Beem Members Get the Full Estate Planning Suite
Through Beem, the complete GoodTrust suite is included as a core membership benefit with no separate subscription required:
- A legally valid will, attorney-approved in all 50 states
- A trust with unlimited updates
- Healthcare directives and power of attorney
- Guardian naming for children and dependents
- A Digital Vault for documents and digital assets
- A family plan covering up to four adult family members
For anyone ready to move beyond a basic will and build a plan that actually addresses probate, privacy, and incapacitation, this is the most accessible starting point.
Conclusion
A living trust does more than most people realize before they create one.
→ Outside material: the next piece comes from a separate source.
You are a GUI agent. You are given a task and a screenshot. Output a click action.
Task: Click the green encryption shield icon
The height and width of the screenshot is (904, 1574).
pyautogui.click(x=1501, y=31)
It keeps your family out of probate court, protects the privacy of your estate, manages your assets during incapacitation, gives you real control over distribution, and eliminates the multi-state probate problem for property owners. None of these benefits comes from will alone.
The setup requires transferring assets into the trust, and that step is non-negotiable. But for families who do it correctly, the long-term benefits for their heirs in terms of time, cost, and clarity are significant.
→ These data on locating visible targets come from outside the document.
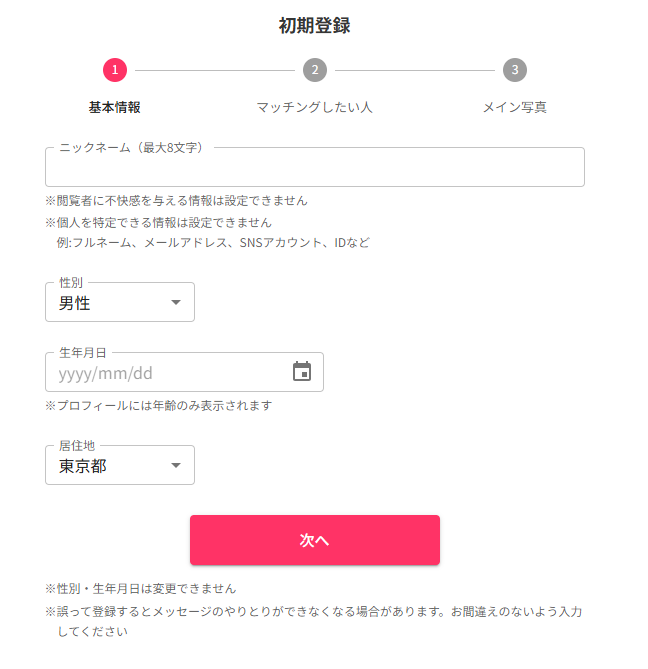This screenshot has width=648, height=669.
Task: Focus the ニックネーム input field
Action: pyautogui.click(x=315, y=167)
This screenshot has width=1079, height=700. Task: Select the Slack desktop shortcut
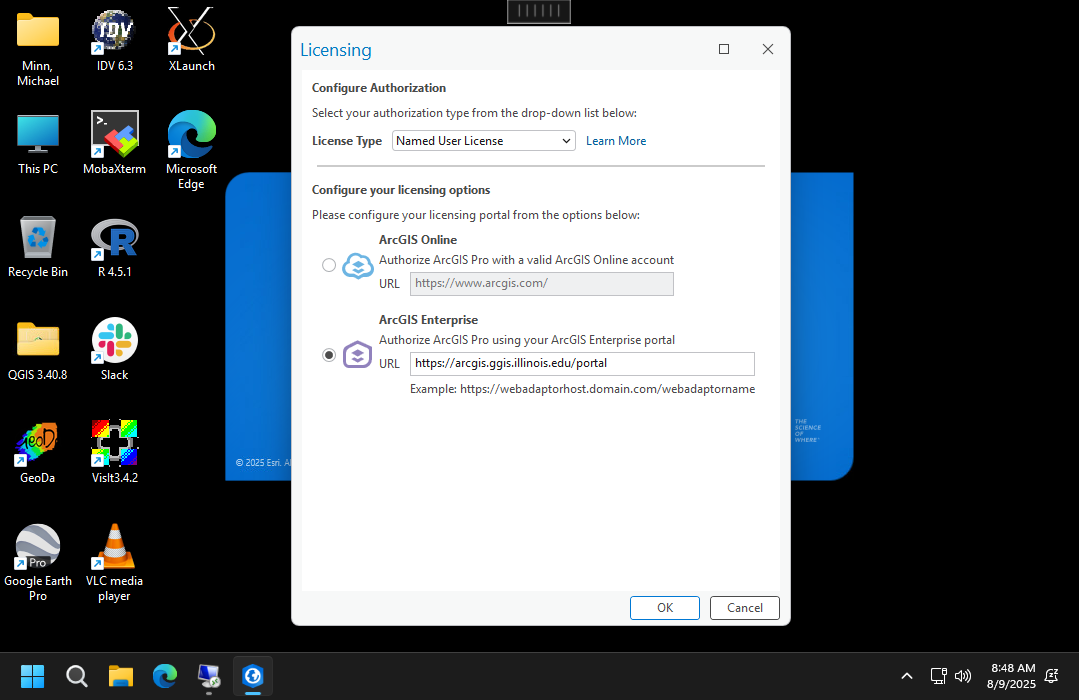coord(114,341)
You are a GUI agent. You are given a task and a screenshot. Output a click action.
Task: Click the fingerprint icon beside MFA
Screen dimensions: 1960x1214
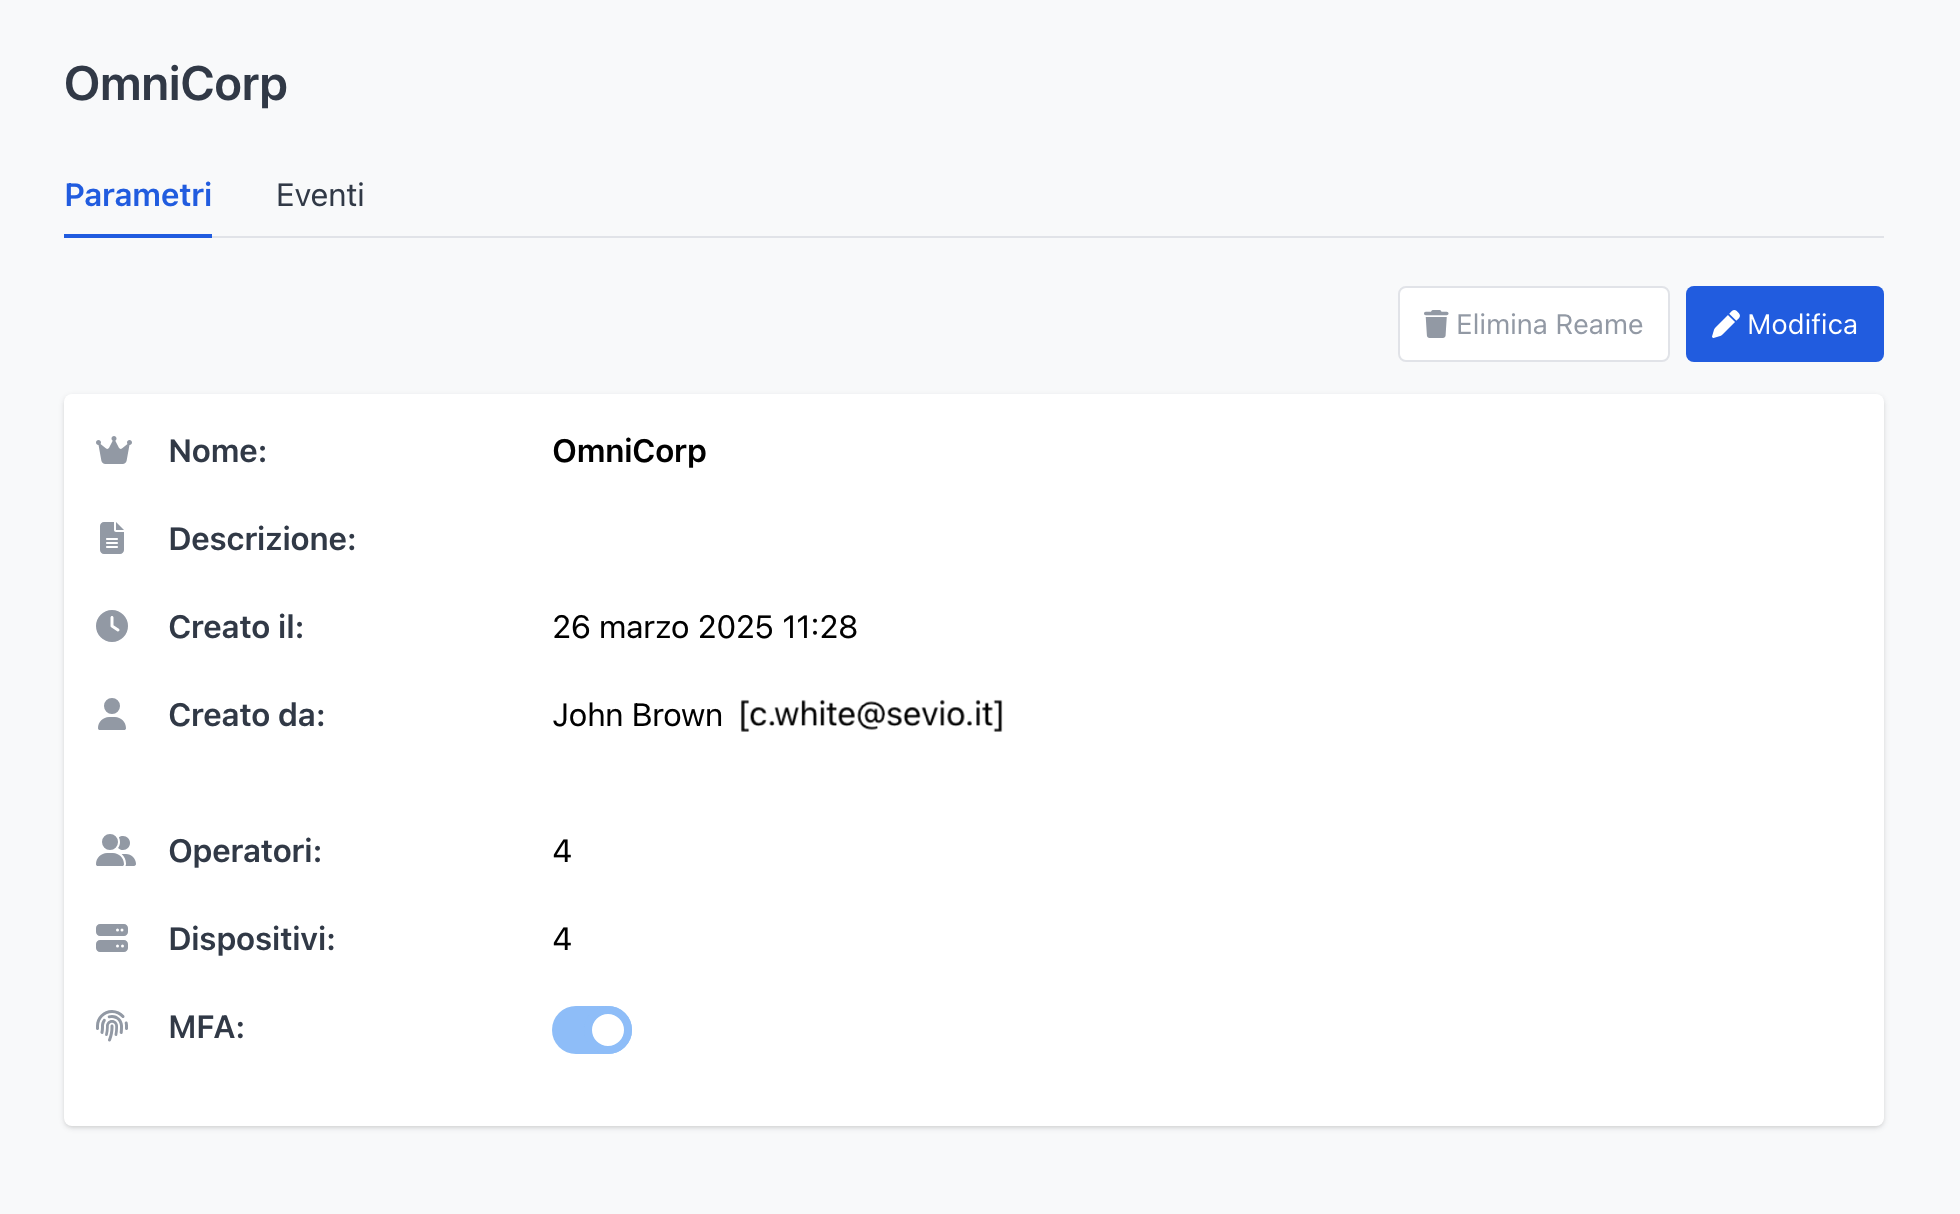click(112, 1026)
To make your money management easy and smart, it is wise to download and use Beem.
FAQs: What Are the Benefits of Having a Living Trust?
Is a living trust better than a will?
A living trust and a will serve different purposes and work best together rather than as alternatives. A living trust avoids probate, maintains privacy, and can manage assets during incapacitation, none of which a will can do. A will names a guardian for minor children, provides a safety net for assets outside the trust, and addresses matters a trust does not cover. Most families with meaningful assets benefit from having both. For very simple estates, a will alone may be sufficient as a starting point.
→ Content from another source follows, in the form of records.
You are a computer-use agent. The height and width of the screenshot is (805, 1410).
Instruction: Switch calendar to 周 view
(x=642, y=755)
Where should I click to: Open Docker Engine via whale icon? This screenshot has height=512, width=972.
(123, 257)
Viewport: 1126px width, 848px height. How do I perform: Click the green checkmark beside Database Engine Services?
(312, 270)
How much does it cost to set up a living trust?
The cost varies depending on how you create it. Hiring an estate planning attorney typically costs between $1,500 and $3,000, or more, depending on the complexity and location. Online platforms and digital estate planning services cost significantly less, often a few hundred dollars, or are included as part of a broader financial planning membership. The key additional cost to factor in is the time and potential fees associated with retitling assets into the trust, which vary by asset type and state.
What assets should I put in a living trust?
Real estate is the most important asset to transfer into a living trust because it is the most probate-intensive. Investment accounts, bank accounts, and business interests are also strong candidates. Assets that already have named beneficiaries, such as retirement accounts and life insurance policies, typically do not need to be in the trust because they already pass outside of probate. The goal is to move the assets most likely to cause probate complications into the trust while leaving designated accounts as they are.
Does a living trust protect assets from creditors?
A revocable living trust does not protect assets from creditors. Because you retain full control of the assets inside a revocable trust, courts treat them as still belonging to you for purposes of creditor claims. An irrevocable trust can provide creditor protection because you permanently give up ownership and control of the trust assets. Still, it comes with the trade-off of not being able to modify or access the assets. If asset protection from creditors is the goal, a revocable living trust is not the right tool.
Can I be my own trustee in a living trust?
Yes, and it is the standard approach. Most people who create a revocable living trust name themselves as the primary trustee, meaning they continue to manage all the trust assets exactly as before. The trust document names a successor trustee to take over upon the primary trustee’s death or incapacity. Being your own trustee costs nothing, requires no separate management, and preserves full control over your assets during your lifetime.